── PROVIDED DATA ──

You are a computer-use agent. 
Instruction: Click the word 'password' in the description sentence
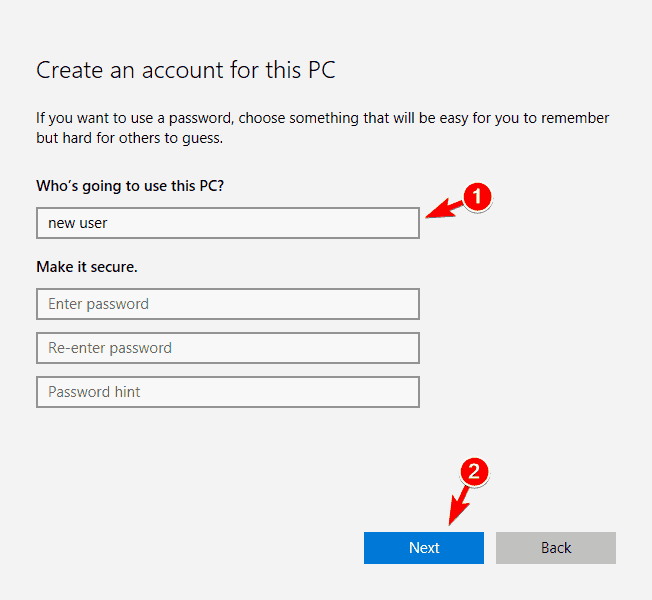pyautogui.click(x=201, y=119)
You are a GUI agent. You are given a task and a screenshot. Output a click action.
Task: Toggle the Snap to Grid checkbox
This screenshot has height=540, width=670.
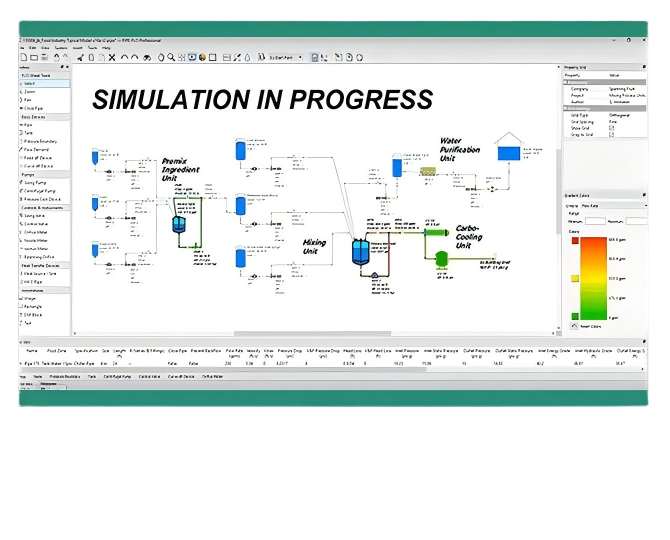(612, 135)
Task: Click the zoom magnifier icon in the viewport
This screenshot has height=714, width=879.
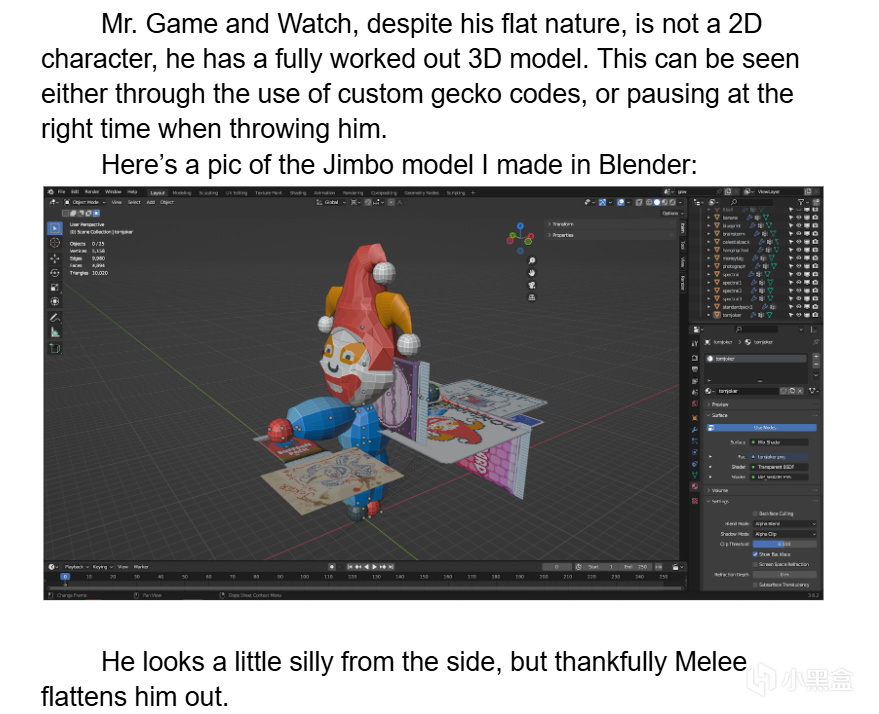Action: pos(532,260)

───
── PROVIDED DATA ──

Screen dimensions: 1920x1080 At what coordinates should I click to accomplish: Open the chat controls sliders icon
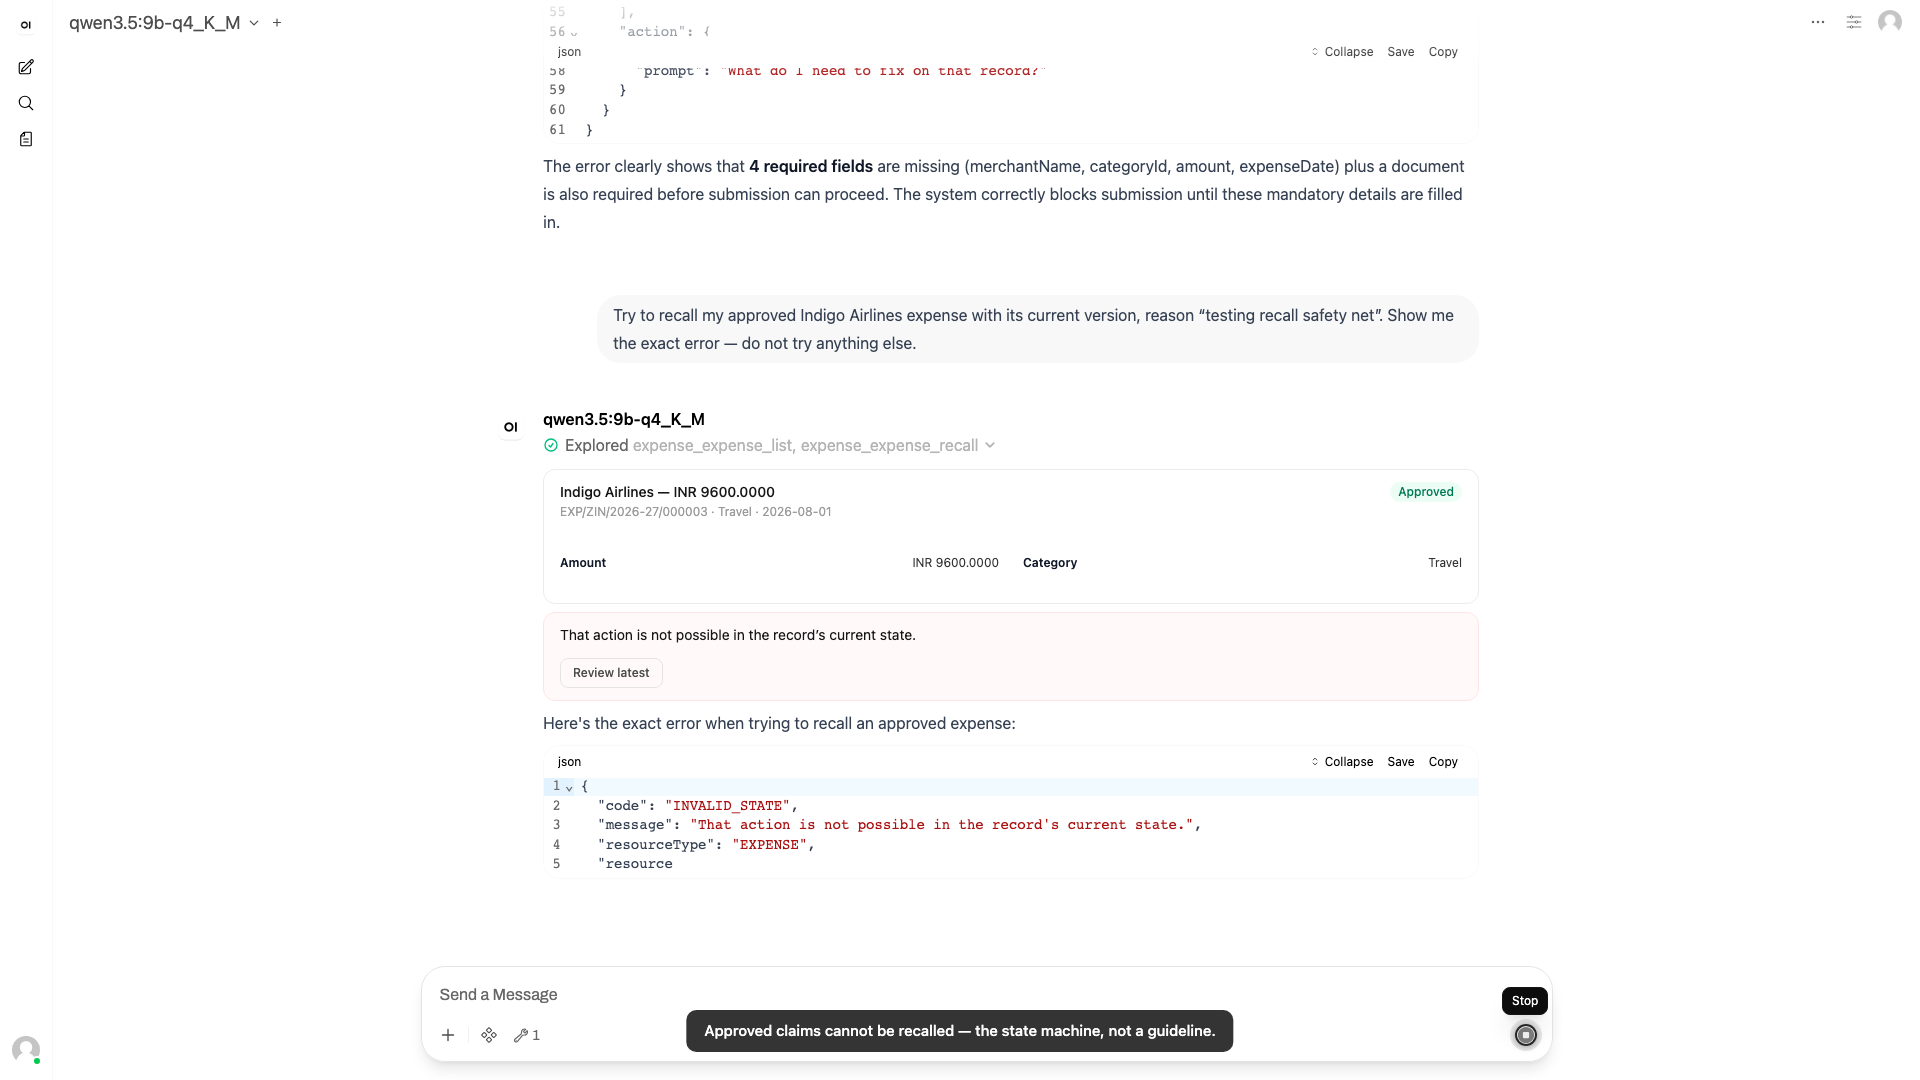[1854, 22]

───

DIRECTIONS FOR THIS TASK: Reproduce the lines word for word, beginning with the line containing "You are a computer-use agent." and ending with the line containing "Action: pos(532,260)", both included, and omit the pictures.

RESPONSE:
You are a computer-use agent. 
Instruction: Click the word 'password' in the description sentence
pyautogui.click(x=201, y=119)
You are a GUI agent. You are given a task and a screenshot. Output a click action.
Task: Toggle the Snap to Grid checkbox
This screenshot has height=540, width=670.
(612, 135)
Task: Click the zoom magnifier icon in the viewport
This screenshot has height=714, width=879.
Action: pos(532,260)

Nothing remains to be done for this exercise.